Africa-Press – Senegal. Le virus Ebola est un expert du camouflage. Comme le coronavirus responsable du Covid-19, le virus Ebola peut lui aussi entrainer la fabrication de tunnels entre les cellules, pour s’y cacher et passer d’une cellule à l’autre sans être détecté. Une stratégie qui explique en partie comment ce virus parvient à rester dans l’ombre pendant des années chez un survivant avant de resurgir soudainement et déclencher une nouvelle flambée épidémique (comme cela a été le cas en Guinée en 2021).
Cette découverte, publiée le 15 novembre 2023 dans le Journal of Infectious Diseases par des chercheurs de l’Institut de recherche biomédicale du Texas à San Antonio (États-Unis), montre que ce virus pourrait échapper aux traitements actuels et souligne l’urgence de chercher de nouvelles armes pour le débusquer et l’empêcher de se cacher.
Le virus se terre avant de refaire surface
Le virus Ebola est l’une des plus grandes menaces de santé publique actuelles, notamment à cause de son taux de mortalité extrêmement élevé (entre 40 % et 70 % pour les épidémies les plus récentes en République démocratique du Congo, selon l’Organisation mondiale de la santé). Mais à cette très haute létalité s’ajoute sa capacité à survivre dans le corps des survivants. Ainsi, sa menace est toujours présente, car il peut se réveiller à n’importe quel moment et démarrer une nouvelle vague épidémique, des années après la fin supposée de l’épidémie, entrainant des épidémies à répétition.
Des études précédentes avaient mis en évidence certaines des cachettes du virus, telles que le cerveau, le sperme ou les globes oculaires, des endroits où il est à l’abri du système immunitaire. Mais cette nouvelle recherche montre qu’il pourrait se cacher presque n’importe où, en restant toujours à l’intérieur des cellules pour ainsi éviter l’espace extracellulaire où il serait facilement détecté.
Des détours pour passer d’une cellule à une autre sans être détecté…
Lors d’une infection, le virus Ebola se propage dans l’organisme comme n’importe quel autre virus: il infecte une cellule, s’y multiplie en formant de nouveaux virions qui en suite sortent de la cellule infectée et vont chercher de nouvelles proies. Mais, comme le montre cette étude faite sur des cellules humaines, il peut aussi passer d’une cellule à une autre sans jamais vraiment sortir de la cellule.

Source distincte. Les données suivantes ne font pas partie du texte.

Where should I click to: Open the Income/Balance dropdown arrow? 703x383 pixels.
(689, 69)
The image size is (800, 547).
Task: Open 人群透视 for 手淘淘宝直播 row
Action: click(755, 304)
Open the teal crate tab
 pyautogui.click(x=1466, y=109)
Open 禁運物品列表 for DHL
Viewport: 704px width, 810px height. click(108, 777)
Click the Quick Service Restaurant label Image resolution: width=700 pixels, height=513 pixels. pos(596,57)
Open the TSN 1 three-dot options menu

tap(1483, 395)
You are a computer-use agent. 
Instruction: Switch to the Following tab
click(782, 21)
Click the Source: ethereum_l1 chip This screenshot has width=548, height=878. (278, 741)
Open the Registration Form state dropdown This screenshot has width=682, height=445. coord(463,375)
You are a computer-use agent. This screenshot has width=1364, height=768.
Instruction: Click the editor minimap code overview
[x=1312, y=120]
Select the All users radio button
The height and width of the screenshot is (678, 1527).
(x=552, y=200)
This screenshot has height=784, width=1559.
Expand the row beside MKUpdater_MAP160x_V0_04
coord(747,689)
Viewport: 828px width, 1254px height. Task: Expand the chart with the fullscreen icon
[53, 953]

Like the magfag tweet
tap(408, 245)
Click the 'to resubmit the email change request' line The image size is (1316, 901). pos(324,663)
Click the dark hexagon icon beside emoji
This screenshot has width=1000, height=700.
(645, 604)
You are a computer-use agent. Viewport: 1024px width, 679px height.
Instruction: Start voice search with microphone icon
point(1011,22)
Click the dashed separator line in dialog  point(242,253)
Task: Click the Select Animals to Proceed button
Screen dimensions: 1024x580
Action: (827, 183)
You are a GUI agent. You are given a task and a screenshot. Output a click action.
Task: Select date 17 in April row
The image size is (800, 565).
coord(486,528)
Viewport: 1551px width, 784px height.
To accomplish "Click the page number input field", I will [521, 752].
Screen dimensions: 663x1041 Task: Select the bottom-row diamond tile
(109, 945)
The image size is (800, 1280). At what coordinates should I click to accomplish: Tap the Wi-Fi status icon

La cellule infectée se met à produire une grande quantité de microtubules vers l’extérieur, des structures normalement utilisées pour échanger des composants cellulaires. Un processus qui est exacerbé par l’inflammation, comme celle causée par le virus Ebola. Ces microtubules vont en suite accrocher d’autres cellules, les connectant avec la cellule infectée.
Puis, le matériel du virus (ses gènes et les protéines qui forment son corps) peut passer par ces tunnels et ainsi infecter ces autres cellules sans jamais quitter la première cellule infectée. Ces microtunnels pouvaient être longs de plus de 200 micromètres, que le matériel du virus pouvait traverser à une vitesse de 27 nanomètres par seconde. Pas vraiment un raccourci (il peut passer d’une cellule à une autre en environ deux heures) mais un détour qui lui permet de rester discret.
Donc même si un survivant ne présente plus du tout de particules virales dans le sang, il peut en avoir de cachées dans ces cellules. “Nos résultats suggèrent que le virus peut créer des cachettes, s’y cacher et après aller dans de nouvelles cellules pour s’y répliquer”, résume dans un communiqué la virologue Olena Shtanko, autrice de l’étude.
et qui les protègent des traitements antiviraux…
“Plus important encore, nous avons observé que l’infection par le virus Ebola pouvait se propager dans des cultures traitées avec des inhibiteurs d’entrée du virus ou des traitements thérapeutiques qui empêchent les virus de pénétrer dans une cellule”, alerte la chercheuse. En effet, son équipe a testé l’efficacité de certains de traitements connus contre le virus.
Pour remarquer que grâce à ces tunnels, le virus Ebola peut résister aux traitements qui normalement l’empêchent d’entrer dans les cellules, comme par exemple des anticorps monoclonaux qui détectent et bloquent la protéine que le virus utilise pour s’accrocher aux cellules. C’est-à-dire qu’une fois que le virus a infecté sa première cellule, il est peut-être déjà trop tard pour le stopper, tant qu’on ne s’attaque à ces tunnels. Soulignant l’urgence de trouver de nouvelles armes pour chasser le virus de ses cachettes et l’éliminer une bonne fois pour toutes.